Le bouddhisme lui aussi est plein de divinités secondes: mais souvent, comme on veut le croire moderne, on les passe sous silence, ou on complique la chose en leur donnant des origines psychologiques mystérieuses. La vie canonique de Milarépa (grand nom du bouddhisme tibétain) contient bien des messagères célestes, anges à visage de femmes, ou alors des démons: êtres spirituels qui soit guident le noble ermite vers la lumière, soit sont mis au pas par lui. Bouddha Sakyamuni, du reste, évoque les divinités hindoues, dans ses textes consacrés.
En un sens, je comprends les modernistes. Il est vrai que l’intellect épuré est censé entrer directement avec l’absolu, aller au-delà de tous les anges. Mais dans les faits, je ne sais s’il existe. La tendance mystique à mépriser les anges ou le merveilleux existait déjà du temps de François de Sales: il en parle. Et il dit que les âmes ordinaires ne sont pas en mesure de viser si haut, que le passage par les anges est nécessaire; et que si on s’y refuse, on reste seul avec soi-même. La modernité est peut-être un manque d’humilité; un excès de foi en soi.

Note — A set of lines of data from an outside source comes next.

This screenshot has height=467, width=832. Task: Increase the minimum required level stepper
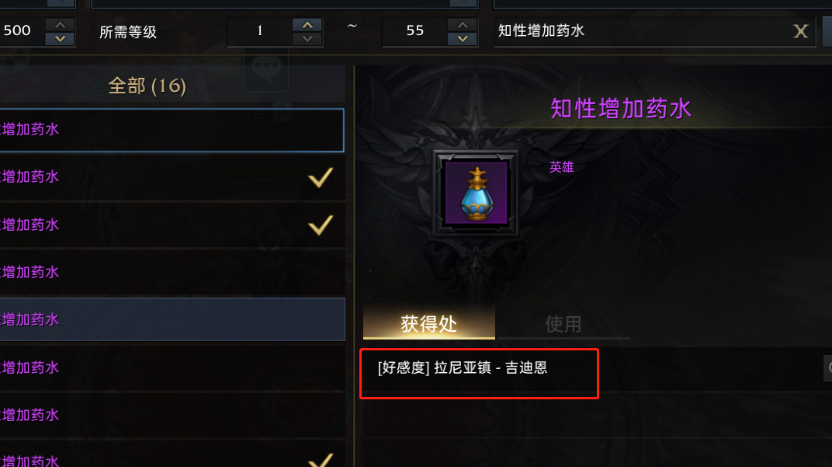coord(307,25)
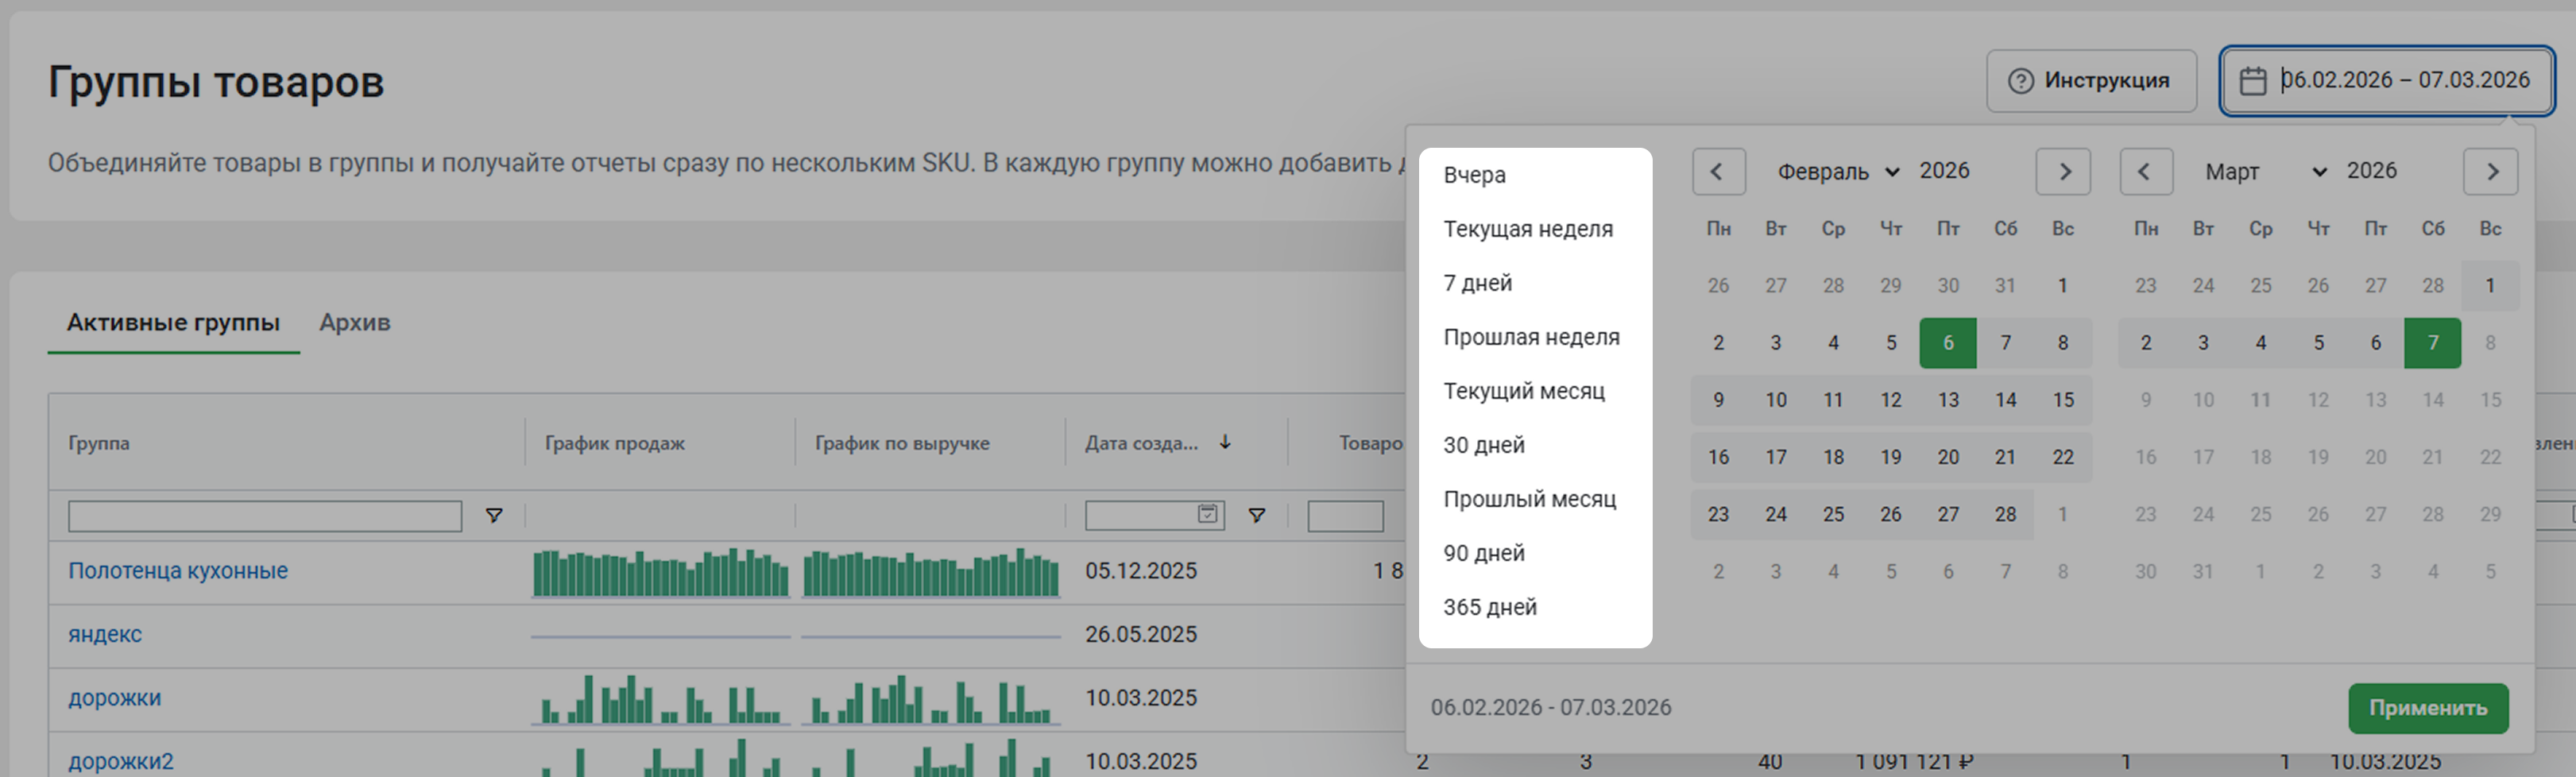Click previous month arrow beside Март
2576x777 pixels.
point(2145,172)
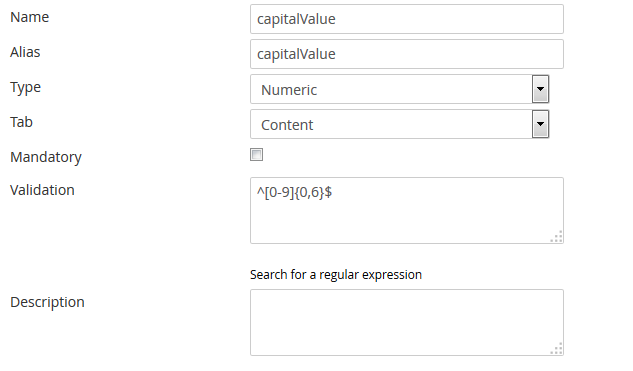Click 'Search for a regular expression' link
The height and width of the screenshot is (371, 633).
tap(336, 275)
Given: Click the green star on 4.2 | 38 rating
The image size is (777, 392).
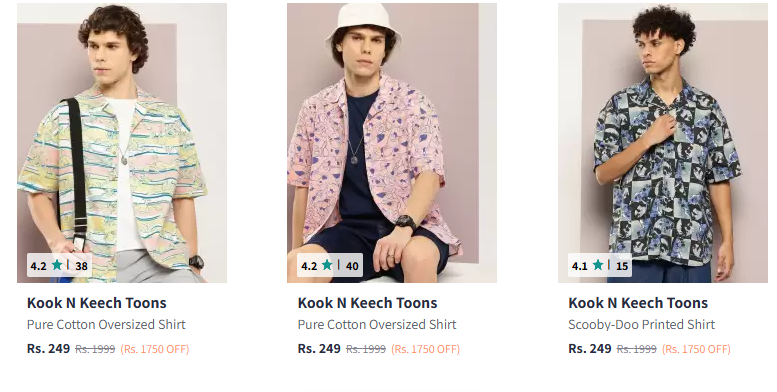Looking at the screenshot, I should [x=57, y=265].
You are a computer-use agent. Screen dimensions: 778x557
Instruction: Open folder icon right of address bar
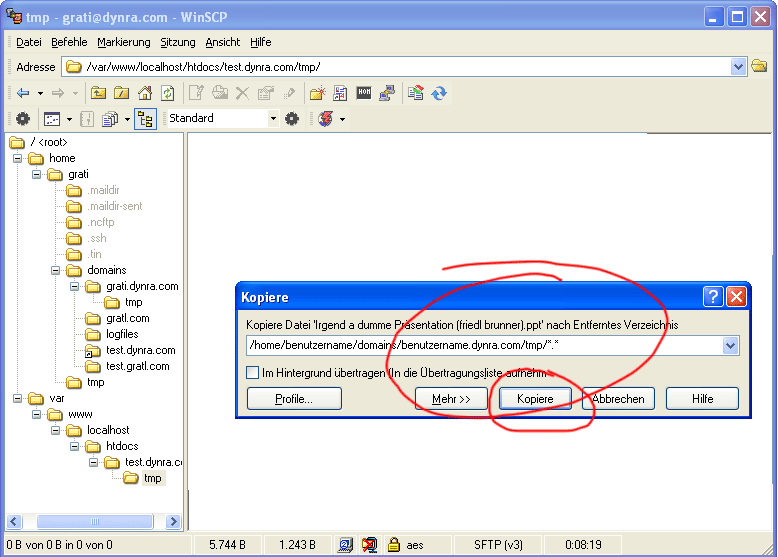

Cependant je ne sais pas si, comme l’assure souvent Michel Maffesoli, on est entré dans une ère de merveilleux. J’ai pour le moment l’impression qu’il s’impose depuis les autres continents: l’Asie, l’Amérique, l’Afrique. Les Européens en restent à une culture sans anges. Même si, je l’avoue, mon premier poème, à l’âge de dix-sept ans, en contenait!
Mon sentiment reste, néanmoins, que si on ne perçoit pas, dans la Liberté, l’Égalité et la Fraternité, des forces spirituelles objectives, ces idées resteront lettre morte. L’intellect à lui seul ne fait pas réellement agir: il y manque le feu de l’enthousiasme, que donne la vision intérieure des vertus!